» **PROBLEM STATEMENT**
Put everything from the line containing "How do I perform: Tap" down to the last of the lines below into a numbered list, leaving out blank lines.

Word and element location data
◆ ◆ ◆ ◆ ◆

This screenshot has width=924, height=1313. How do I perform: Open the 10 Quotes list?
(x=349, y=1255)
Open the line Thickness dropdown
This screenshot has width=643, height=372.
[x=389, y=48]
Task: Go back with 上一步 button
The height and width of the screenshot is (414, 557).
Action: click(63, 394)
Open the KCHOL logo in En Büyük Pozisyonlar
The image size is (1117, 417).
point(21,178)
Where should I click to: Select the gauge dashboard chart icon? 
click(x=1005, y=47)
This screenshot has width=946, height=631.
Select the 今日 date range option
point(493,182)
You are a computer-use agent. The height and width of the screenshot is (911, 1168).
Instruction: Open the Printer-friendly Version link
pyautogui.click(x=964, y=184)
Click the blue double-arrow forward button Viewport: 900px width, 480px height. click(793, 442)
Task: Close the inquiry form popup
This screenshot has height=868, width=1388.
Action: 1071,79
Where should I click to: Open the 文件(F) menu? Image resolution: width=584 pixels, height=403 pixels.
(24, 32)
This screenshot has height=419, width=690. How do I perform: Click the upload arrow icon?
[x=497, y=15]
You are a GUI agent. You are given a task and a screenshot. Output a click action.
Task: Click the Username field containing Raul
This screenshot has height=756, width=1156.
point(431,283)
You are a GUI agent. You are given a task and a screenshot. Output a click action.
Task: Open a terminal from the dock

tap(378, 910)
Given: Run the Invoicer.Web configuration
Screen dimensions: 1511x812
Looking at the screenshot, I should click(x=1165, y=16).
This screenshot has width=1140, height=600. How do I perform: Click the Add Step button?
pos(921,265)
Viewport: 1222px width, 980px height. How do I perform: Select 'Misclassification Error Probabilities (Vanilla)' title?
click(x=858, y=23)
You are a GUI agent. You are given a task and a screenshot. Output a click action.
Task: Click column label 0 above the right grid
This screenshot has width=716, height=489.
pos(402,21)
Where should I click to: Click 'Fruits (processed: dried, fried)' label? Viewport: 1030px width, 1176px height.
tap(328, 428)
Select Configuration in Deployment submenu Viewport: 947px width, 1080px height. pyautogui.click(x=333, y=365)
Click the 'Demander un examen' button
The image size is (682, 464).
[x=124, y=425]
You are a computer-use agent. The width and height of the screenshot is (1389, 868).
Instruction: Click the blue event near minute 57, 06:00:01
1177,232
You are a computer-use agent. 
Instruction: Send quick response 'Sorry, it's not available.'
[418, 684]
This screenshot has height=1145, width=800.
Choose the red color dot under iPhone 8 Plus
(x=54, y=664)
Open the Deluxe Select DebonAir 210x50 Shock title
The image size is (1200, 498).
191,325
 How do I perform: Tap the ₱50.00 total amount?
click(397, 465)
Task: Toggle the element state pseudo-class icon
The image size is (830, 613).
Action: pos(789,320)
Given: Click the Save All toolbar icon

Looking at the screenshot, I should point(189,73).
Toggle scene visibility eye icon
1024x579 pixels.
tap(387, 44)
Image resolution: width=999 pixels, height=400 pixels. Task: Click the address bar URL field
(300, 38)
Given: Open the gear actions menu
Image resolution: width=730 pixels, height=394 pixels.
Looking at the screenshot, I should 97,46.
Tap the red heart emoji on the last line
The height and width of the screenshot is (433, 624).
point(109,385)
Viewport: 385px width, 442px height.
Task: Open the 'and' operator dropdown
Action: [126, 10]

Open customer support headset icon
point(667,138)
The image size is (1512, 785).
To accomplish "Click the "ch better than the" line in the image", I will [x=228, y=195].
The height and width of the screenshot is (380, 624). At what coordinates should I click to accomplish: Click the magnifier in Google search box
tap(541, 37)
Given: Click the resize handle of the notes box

◆ ◆ ◆ ◆ ◆

» **EXPECTED ANSWER**
1.  How do I perform: Tap the ₱50.00 total amount?
2. click(397, 465)
3. Task: Toggle the element state pseudo-class icon
4. The image size is (830, 613).
5. Action: pos(789,320)
6. Given: Click the Save All toolbar icon
7. Looking at the screenshot, I should point(189,73).
8. Toggle scene visibility eye icon
9. 1024x579 pixels.
10. tap(387, 44)
11. Image resolution: width=999 pixels, height=400 pixels. Task: Click the address bar URL field
12. (300, 38)
13. Given: Open the gear actions menu
14. Image resolution: width=730 pixels, height=394 pixels.
15. Looking at the screenshot, I should 97,46.
16. Tap the red heart emoji on the last line
17. The height and width of the screenshot is (433, 624).
18. point(109,385)
19. Viewport: 385px width, 442px height.
20. Task: Open the 'and' operator dropdown
21. Action: [126, 10]
22. Open customer support headset icon
23. point(667,138)
24. The image size is (1512, 785).
25. To accomplish "Click the "ch better than the" line in the image", I will [x=228, y=195].
26. The height and width of the screenshot is (380, 624). At what coordinates should I click to accomplish: Click the magnifier in Google search box
27. tap(541, 37)
28. Given: Click the resize handle of the notes box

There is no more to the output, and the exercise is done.